┌─ EXTRACTED RECORDS

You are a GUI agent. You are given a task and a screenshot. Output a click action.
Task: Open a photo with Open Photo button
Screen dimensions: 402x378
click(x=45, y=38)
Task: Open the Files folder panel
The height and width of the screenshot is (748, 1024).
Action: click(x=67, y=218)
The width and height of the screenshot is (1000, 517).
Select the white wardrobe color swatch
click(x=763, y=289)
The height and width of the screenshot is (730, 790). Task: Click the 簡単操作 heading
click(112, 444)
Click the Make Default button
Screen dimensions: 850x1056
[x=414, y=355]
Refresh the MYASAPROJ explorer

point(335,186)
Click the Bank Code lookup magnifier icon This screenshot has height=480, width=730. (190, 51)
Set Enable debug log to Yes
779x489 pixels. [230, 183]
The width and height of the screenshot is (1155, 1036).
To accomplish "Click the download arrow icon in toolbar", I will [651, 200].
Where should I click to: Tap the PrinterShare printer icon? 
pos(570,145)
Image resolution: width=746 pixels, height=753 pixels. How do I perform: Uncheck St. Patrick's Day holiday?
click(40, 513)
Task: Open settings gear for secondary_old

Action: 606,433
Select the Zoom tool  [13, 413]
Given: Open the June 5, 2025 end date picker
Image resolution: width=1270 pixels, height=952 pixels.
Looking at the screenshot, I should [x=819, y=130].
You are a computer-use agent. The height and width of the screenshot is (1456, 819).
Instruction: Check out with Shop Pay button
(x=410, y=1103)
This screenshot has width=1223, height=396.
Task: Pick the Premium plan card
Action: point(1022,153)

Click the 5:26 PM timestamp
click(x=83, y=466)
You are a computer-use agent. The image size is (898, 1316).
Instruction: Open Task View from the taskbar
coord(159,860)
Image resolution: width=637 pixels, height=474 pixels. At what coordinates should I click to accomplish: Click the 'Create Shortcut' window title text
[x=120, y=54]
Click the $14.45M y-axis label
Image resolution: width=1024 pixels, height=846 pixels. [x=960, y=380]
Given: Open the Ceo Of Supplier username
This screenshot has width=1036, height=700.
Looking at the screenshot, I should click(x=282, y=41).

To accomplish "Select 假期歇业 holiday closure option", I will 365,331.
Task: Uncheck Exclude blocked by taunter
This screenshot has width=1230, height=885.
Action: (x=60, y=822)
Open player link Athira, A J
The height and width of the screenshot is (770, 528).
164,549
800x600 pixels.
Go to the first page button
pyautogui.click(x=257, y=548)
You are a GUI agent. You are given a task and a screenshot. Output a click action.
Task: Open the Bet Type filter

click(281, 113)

└─

__ASSIGNMENT__: Nothing beyond the lines from the start of the entries through the line with "The width and height of the screenshot is (1000, 517)." should appear. Repeat those lines exactly, both ends included.

__TASK RESULT__:
You are a GUI agent. You are given a task and a screenshot. Output a click action.
Task: Open a photo with Open Photo button
Screen dimensions: 402x378
click(x=45, y=38)
Task: Open the Files folder panel
The height and width of the screenshot is (748, 1024).
Action: click(x=67, y=218)
The width and height of the screenshot is (1000, 517).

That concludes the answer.